Dans l’ombre se cache une autre réalité, ce que nous percevons n’en est qu’une partie infime. Pour l’instant, Stephen Strange semble plus préoccupé par son orgueil et ses talents de neurochirurgien que par un univers au-delà de la conscience. Notre vie ne tient qu’à un petit rien, un souffle sur l’arbre et la feuille vibre à contre-courant. Un accident et le monde que vous connaissez explose, perd ses repères, sans ses mains Stephen l’orgueilleux n’est plus que le vent sans la feuille. Il ne peut plus opérer et toute sa raison de vivre s’écroule. A l’intérieur, dans le gouffre de la conscience, une aube s’agite, une feuille commence à vibrer. L’arbre du monde attend que le vieil ermite et le jeune novice se retrouvent pour que de nouveau tourne la roue du karma.

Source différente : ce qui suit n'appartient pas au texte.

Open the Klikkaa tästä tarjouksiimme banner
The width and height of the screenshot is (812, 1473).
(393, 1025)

Pour l’instant, c’est le temps de l’errance, la rédemption n’est qu’une graine que l’on ignore en son cœur. Ailleurs, un ancien porte le fardeau d’une autre réalité d’un monde invisible que seules les portes d’une autre perception ouvrent sur l’infini cosmos. Il résiste au vent de folie qui secoue la trame des galaxies et notre monde un autre disciple, un autre chemin et plus rien. Kaecilius le fils prodige s’est trompé de lutte et aujourd’hui le voilà en lutte contre la mère des mondes. Quelque part dans l’infini néant, le souffle du vent touche la feuille qui commence à vibrer. Strange pose le premier pas sur la voie.

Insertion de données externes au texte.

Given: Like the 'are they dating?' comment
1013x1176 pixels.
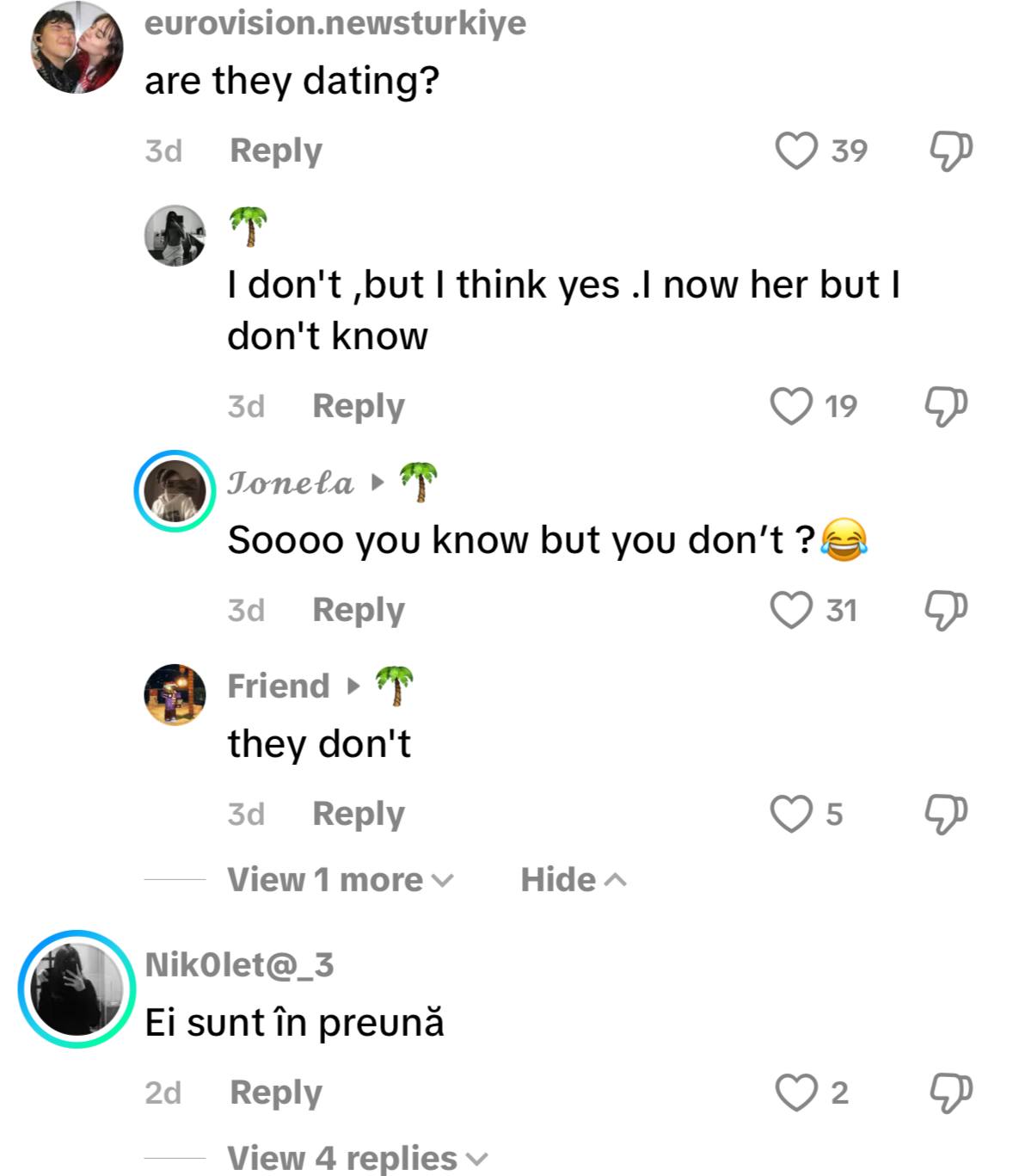Looking at the screenshot, I should (795, 151).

Elle le conduit à la porte d’un temple perdu au Népal où l’ancien l’accueille et l’éduque, mais la route est longue et périlleuse et le temps manque. L’orgueil se brise sur l’arbre du monde et l’humilité, l’apprentissage des arts magiques, ouvrent les portes d’une autre perception au Docteur Strange. Mais le diable caché en chacun de nous, les démons avides de pouvoir lui laisseront-ils le temps de parfaire son apprentissage ? Les ténèbres s’éveillent, oubliant que pour une nuit il faut un jour. C’est la lutte pour l’équilibre du monde qui achève l’arbre du sorcier ou le coupe à la racine.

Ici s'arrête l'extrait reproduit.